• [Task material]:
- - -
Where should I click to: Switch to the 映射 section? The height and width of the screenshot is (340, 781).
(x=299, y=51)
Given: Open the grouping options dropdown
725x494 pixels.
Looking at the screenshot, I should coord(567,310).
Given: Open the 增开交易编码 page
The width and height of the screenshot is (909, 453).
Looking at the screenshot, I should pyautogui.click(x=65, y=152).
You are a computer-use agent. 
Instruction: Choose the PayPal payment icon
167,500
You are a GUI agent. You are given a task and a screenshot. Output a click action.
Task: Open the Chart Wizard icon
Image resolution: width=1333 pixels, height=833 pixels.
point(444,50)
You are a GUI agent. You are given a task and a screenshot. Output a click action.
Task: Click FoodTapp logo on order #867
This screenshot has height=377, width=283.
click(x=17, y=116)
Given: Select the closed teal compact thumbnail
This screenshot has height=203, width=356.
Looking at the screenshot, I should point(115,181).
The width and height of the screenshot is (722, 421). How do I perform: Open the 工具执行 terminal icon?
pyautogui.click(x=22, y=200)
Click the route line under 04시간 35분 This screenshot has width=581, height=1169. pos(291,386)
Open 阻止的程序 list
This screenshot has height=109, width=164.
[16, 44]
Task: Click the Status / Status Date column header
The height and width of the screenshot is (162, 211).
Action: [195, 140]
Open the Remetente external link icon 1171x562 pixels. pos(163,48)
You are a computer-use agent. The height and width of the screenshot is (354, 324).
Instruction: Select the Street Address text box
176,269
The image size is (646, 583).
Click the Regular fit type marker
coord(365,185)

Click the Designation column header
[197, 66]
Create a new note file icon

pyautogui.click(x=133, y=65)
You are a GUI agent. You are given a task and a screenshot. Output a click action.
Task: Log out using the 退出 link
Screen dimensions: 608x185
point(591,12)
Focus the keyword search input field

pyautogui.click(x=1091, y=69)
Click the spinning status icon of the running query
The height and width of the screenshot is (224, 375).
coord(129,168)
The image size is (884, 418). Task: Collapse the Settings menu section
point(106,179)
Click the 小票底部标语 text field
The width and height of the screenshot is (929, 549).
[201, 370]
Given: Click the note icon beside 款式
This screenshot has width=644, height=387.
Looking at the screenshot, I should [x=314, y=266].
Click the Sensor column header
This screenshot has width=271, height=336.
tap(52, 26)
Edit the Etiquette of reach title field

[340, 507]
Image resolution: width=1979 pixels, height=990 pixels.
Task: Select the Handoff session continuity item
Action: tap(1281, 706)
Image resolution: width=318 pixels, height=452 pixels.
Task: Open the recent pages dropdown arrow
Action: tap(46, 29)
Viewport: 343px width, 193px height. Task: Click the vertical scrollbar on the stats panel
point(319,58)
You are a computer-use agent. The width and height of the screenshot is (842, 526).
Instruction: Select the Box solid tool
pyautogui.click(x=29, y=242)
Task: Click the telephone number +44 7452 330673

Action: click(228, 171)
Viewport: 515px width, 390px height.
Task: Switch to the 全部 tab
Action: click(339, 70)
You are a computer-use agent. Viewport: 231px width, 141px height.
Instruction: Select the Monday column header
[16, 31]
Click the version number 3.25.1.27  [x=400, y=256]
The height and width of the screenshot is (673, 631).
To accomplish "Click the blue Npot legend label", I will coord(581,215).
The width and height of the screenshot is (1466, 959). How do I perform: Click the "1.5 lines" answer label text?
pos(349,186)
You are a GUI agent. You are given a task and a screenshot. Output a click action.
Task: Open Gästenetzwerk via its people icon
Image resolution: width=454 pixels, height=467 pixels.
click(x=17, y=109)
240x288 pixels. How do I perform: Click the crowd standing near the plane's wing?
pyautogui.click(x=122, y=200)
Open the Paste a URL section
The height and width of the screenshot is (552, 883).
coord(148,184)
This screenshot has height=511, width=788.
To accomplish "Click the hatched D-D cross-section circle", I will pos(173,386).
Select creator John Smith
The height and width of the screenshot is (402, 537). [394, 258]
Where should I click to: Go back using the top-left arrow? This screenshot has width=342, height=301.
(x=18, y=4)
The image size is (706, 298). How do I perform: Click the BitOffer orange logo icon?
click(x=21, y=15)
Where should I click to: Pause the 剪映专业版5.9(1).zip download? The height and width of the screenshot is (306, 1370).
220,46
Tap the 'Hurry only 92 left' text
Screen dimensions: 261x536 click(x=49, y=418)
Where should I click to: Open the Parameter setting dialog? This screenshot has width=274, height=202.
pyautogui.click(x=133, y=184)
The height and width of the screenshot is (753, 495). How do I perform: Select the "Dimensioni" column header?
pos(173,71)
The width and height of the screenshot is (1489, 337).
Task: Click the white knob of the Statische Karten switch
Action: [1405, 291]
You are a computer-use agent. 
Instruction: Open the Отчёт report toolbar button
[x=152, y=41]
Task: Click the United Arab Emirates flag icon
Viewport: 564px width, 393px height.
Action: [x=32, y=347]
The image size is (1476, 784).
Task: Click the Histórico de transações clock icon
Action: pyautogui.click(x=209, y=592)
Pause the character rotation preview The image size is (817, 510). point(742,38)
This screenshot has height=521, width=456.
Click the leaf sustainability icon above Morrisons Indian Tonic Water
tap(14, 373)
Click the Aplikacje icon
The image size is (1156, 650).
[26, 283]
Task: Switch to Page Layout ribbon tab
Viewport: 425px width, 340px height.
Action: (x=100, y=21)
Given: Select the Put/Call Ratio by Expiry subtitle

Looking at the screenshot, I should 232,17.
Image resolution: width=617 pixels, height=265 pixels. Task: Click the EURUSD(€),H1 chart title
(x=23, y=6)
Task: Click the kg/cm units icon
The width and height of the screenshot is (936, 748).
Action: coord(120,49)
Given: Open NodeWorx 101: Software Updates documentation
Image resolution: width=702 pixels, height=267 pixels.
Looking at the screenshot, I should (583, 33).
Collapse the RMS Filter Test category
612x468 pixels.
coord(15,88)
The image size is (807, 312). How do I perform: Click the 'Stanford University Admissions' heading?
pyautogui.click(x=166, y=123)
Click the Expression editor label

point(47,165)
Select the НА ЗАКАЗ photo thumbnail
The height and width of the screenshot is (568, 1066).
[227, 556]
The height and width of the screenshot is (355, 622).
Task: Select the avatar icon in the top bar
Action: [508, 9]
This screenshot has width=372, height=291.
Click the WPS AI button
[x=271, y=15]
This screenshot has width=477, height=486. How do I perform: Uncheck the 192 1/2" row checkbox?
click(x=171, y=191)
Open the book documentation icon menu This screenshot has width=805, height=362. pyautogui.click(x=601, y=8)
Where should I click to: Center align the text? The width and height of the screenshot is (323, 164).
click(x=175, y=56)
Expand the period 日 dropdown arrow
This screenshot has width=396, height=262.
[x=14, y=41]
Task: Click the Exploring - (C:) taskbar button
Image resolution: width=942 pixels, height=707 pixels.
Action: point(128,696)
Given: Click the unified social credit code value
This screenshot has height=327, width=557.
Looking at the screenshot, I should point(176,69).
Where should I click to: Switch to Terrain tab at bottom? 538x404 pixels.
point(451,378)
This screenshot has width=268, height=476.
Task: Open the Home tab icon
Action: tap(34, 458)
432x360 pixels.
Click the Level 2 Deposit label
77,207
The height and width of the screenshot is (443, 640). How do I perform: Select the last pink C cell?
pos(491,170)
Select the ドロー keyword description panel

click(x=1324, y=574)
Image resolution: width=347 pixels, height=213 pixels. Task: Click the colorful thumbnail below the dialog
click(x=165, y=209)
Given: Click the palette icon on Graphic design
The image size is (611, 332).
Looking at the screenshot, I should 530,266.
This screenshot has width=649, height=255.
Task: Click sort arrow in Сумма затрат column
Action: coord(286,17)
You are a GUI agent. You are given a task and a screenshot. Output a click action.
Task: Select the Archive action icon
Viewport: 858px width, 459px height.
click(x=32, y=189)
- - -
• [Task statement]: Word for word, return the lines from the one holding "Task: Click the Exploring" through the end of the entries above.

• [Reply to the exercise]:
Task: Click the Exploring - (C:) taskbar button
Image resolution: width=942 pixels, height=707 pixels.
Action: point(128,696)
Given: Click the unified social credit code value
This screenshot has height=327, width=557.
Looking at the screenshot, I should point(176,69).
Where should I click to: Switch to Terrain tab at bottom? 538x404 pixels.
point(451,378)
This screenshot has width=268, height=476.
Task: Open the Home tab icon
Action: tap(34, 458)
432x360 pixels.
Click the Level 2 Deposit label
77,207
The height and width of the screenshot is (443, 640). How do I perform: Select the last pink C cell?
pos(491,170)
Select the ドロー keyword description panel

click(x=1324, y=574)
Image resolution: width=347 pixels, height=213 pixels. Task: Click the colorful thumbnail below the dialog
click(x=165, y=209)
Given: Click the palette icon on Graphic design
The image size is (611, 332).
Looking at the screenshot, I should 530,266.
This screenshot has width=649, height=255.
Task: Click sort arrow in Сумма затрат column
Action: coord(286,17)
You are a GUI agent. You are given a task and a screenshot. Output a click action.
Task: Select the Archive action icon
Viewport: 858px width, 459px height.
click(x=32, y=189)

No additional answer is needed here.